O doutor também usa um vestido verde musgo com um triângulo vermelho-rosado. O triângulo é símbolo do orgulho LGBT, reapropriado do triângulo rosa de cabeça para baixo com que homossexuais tinham as roupas marcadas durante o regime nazista na Alemanha. É emblemático o uso dele no filme em um período em que o movimento LGBT crescia em organização política.
A influência da estética punk, movimento que também estava em ascensão nesse período, pode ser percebida tanto na roupa de Eddie (Meat Loaf) quanto na jaqueta que Frank-N-Furter utiliza sobre o corpete.
Em seguida o casal vai dormir em quartos separados. A iluminação novamente frisa a oposição entre os gêneros, tornando o quarto de Janet vermelho e o de Brad branco azulado.
Nessa noite cada um vai descobrir sua própria sexualidade. Por isso em uma das sequências musicais finais, Rocky Horror, Janet, Brad e Columbia (Nell Campbell) aparecem todos em um palco devidamente trajados com suas cintas-ligas e corpetes, na companhia do doutor Frank-N-Furter. É como um convite para a libertação das amarras que possam ter em função dos papéis de gênero que lhe foram ensinados. Anteriormente o doutor havia zombado de Brad, falando “Um perfeito espécime de masculinidade. Tão dominante!”. E cá temos ele cantando sobre se sentir sexy, enquanto Janet canta sobre estar livre.

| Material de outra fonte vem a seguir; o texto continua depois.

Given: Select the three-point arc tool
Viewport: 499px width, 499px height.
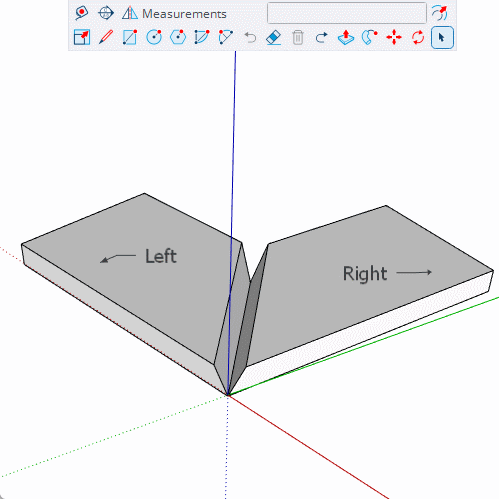Looking at the screenshot, I should coord(226,37).

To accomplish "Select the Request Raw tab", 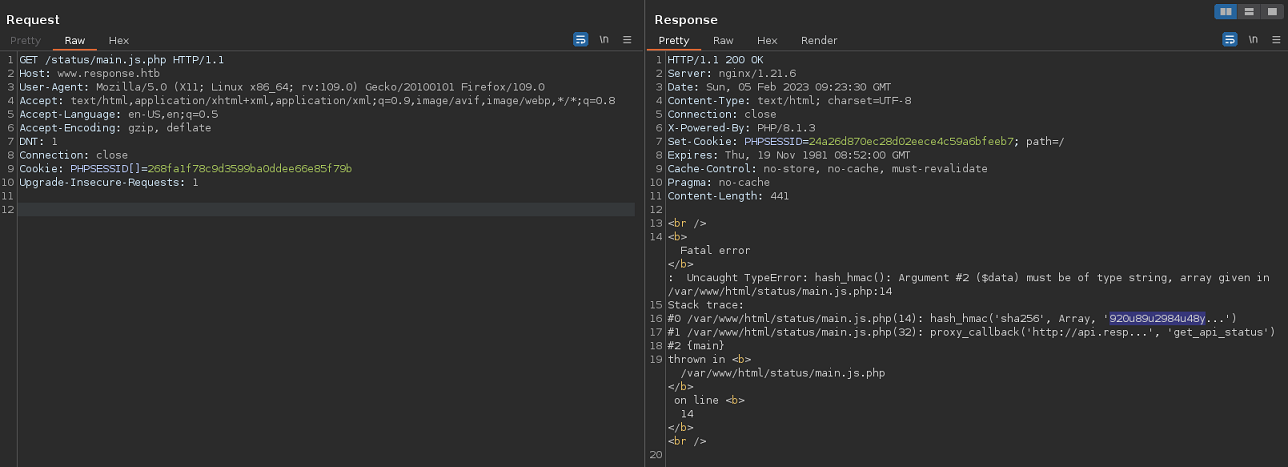I will [75, 41].
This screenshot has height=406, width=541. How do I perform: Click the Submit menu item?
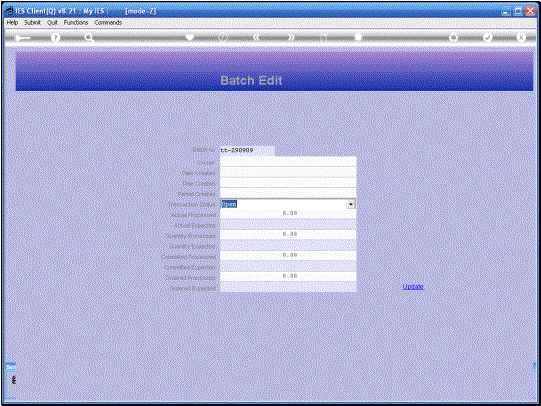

Ao final, Riff Raff (Richard O’Brian) e sua irmã Magenta (Patricia Quinn) aparecem em sua versão alienígena, com uma túnica dourada com detalhes em preto e mangas exageradas remetendo às ficções científicas da década de 1950, usada igualmente por ambos. O cabelo dela também faz referência ao filme A Noiva de Frankenstein, clássico da Universal de 1935.
The Rocky Horror Picture Show completou trinta e oito anos de lançamento recentemente e continua sendo um filme ousado. Temos dois protagonistas que começam sua jornada como modelos tradicionais de sexualidade e de vestimenta e que se desconstroem em relação a esses aspectos ao longo das experiências passadas no castelo. Ao mesmo tempo uma nova corporalidade é construída, por meio do rompimento das regras preestabelecidas de gênero. O filme possui uma estética fortemente ligada à transgressão, sendo essa o fim de qualquer tipo de repressão contra identidades de gênero e a livre expressão da sexualidade. Valores e significações são revistos. Considerando o retrocesso que vemos atualmente em várias áreas ligadas justamente à gênero e sexualidade é de se perguntar se alguém teria coragem de fazer uma obra como essa nos dias de hoje.